GearsTime seemingly progresses in different rates. Five minutes should be five minutes, but when you are watching your favorite show that’s broken up by commercials one might wonder why they didn’t call it the commercial hour. But well, that’s another issue. Ten minutes at the dentist are for sure much longer than ten minutes at your favorite Italian Restaurant.

It also seems that as we get older weeks, months and even years change the rate in which they are passing.
“That wasn’t last month? That was last year? Oh #@&*”. One convincing theory I once heard was that for children almost every experience they make is new for them and so their brains have to process a lot of new information, but as we get older our brains have to deal with less and less new. As the stretches of days get longer that are bookmarked by new events we feel that time is going by faster and faster. How can we change that?

You can force yourself to watch a chess tournament on ESPN or whack yourself with a hammer on your thumb to stretch time for a short instant or you can try to make sure you do a lot of new stuff all the time.

When we look at the things we do everyday we likely notice that there is a lot of the same. Most jobs require us to do the same tasks over and over again and when we get home it doesn’t get any better. Laundry on Tuesdays, groceries on Fridays, soccer training Mondays and Thursdays, fixing dinner, answering mail, etc.
We do the same day by day, week by week. Years with a vacation spent in Jamaica, become Do-you-know-that-was-the-year-we-went-to-Jamaica-years, because there was not much else during such years that was different.

One way to break out is to start new projects. Like learning a new language, starting a blog, writing a book, or similar. But then again, all these soon have their own recurring tasks attached to them. Research for a post on Monday, write it on Tuesday. Language classes every Wednesday, vocabulary recitation on Sundays. Write 500 words each day for the first book draft. And again, soon all these become new chores that don’t add much novelty anymore.

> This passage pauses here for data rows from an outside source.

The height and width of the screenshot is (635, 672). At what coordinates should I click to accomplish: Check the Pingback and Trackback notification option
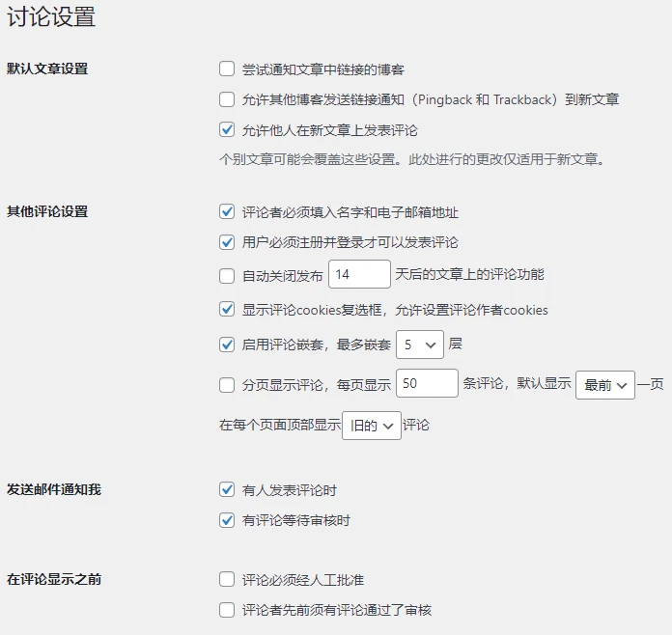tap(227, 99)
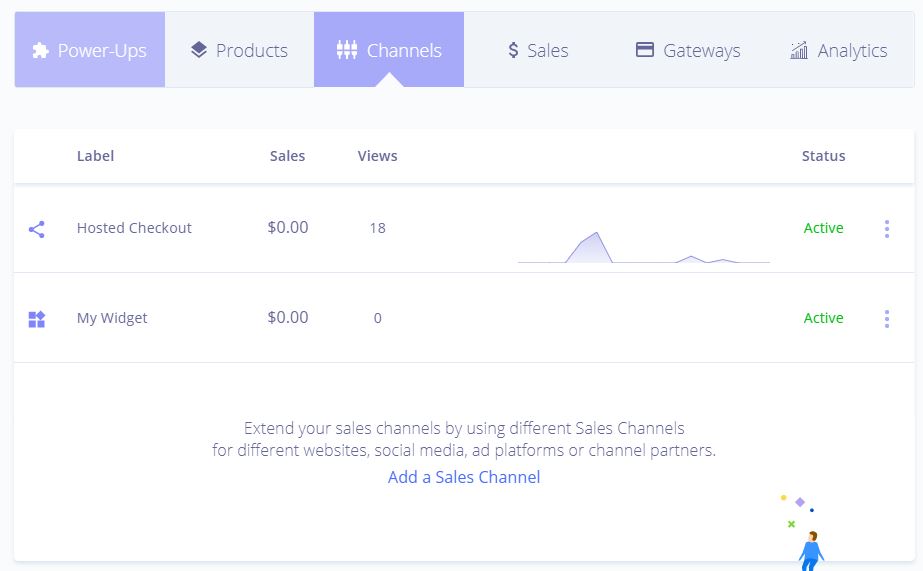
Task: Click the Add a Sales Channel link
Action: pyautogui.click(x=464, y=477)
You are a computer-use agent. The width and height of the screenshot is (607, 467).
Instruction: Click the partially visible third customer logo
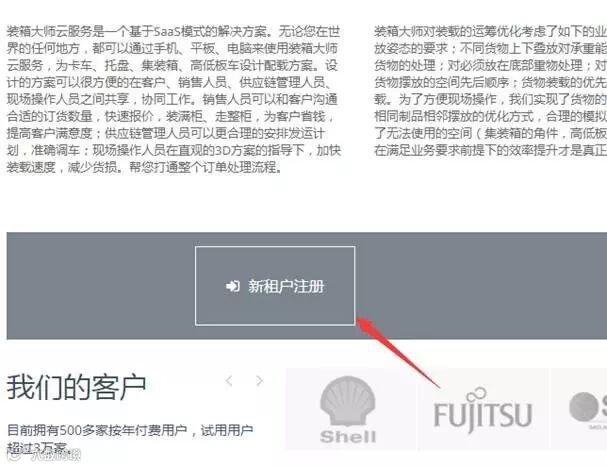[x=588, y=409]
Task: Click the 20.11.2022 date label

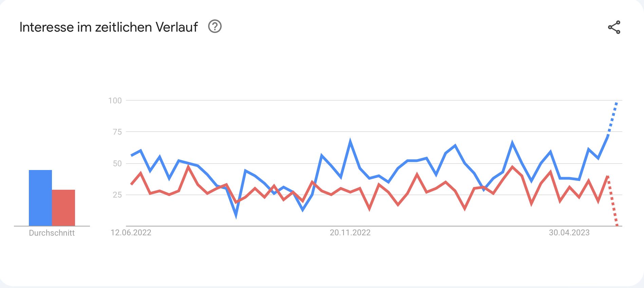Action: 350,233
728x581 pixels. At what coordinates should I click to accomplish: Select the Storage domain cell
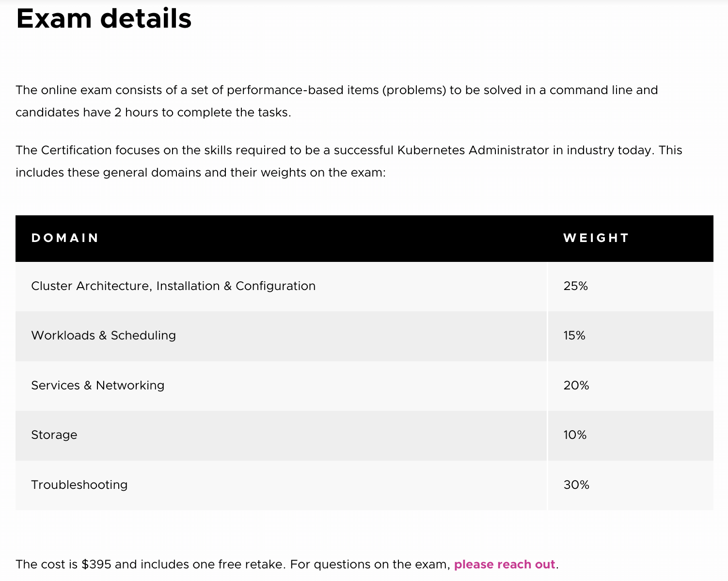click(281, 436)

Sure, it is exhilarating to get feedback about your language skills in your next vacation or to have your book completed, but the timescales involved are often too big to warrant for a daily feeling of achievement.

One way to change that is to work in micro-sprints and separate non-achieving chores with recurring tasks that will eventually lead to achievements.

Non-achieving chores are your laundry, groceries, doing dishes, book-keeping, most of your email correspondence, and similar tasks that are just part of life, but don’t yield any personal advancement. If possible you can try to make them as convenient as possible, e.g. by listening to music or audiobooks while dusting your rooms or try to do them less often, e.g. by buying groceries in bulk once a month. You can use programs like PhraseExander to shortcut sentences and phrases you write often in your emails. Overall, however, there is no way around them. You likely won’t remember the month when you ruled at operating the vacuum cleaner.

But you may remember the month when you got the certificate you learned so hard for or when you spent the entire weekend to finish your book. So projects for which you had to spent more time than usually on completing them. I’ve planned to work 20 minutes per week on my personal Website, but then after months I realized with the current rate, it will me take another couple of months before I am done, which was pretty discouraging. So, I decided to stay up as many nights as needed to complete the site to a point that I feel okay to publish it. I still want to add details, but just finally publishing it is such a great boost, that it energizes me for other projects. Even more that that, now that this is done I can finally think about starting something else.

You can often pack recurring tasks that will eventually lead to some kind of achievement into a micro-sprint, that means you dedicate a couple of hours (as many as possible) in a short period of time (a week) until you reach a significant milestone that marks a clear achievement for you.

Forming habits is a great method for all the tasks you have to keep at to make sense, like working out, flossing your teeth, learning a language, etc.
However, completing these micro-sprints may give you the needed energy and feeling of relief from the ordinary that makes your daily life (the time between your trips or skydiving adventures) worthwhile enough to stay excited for tomorrow.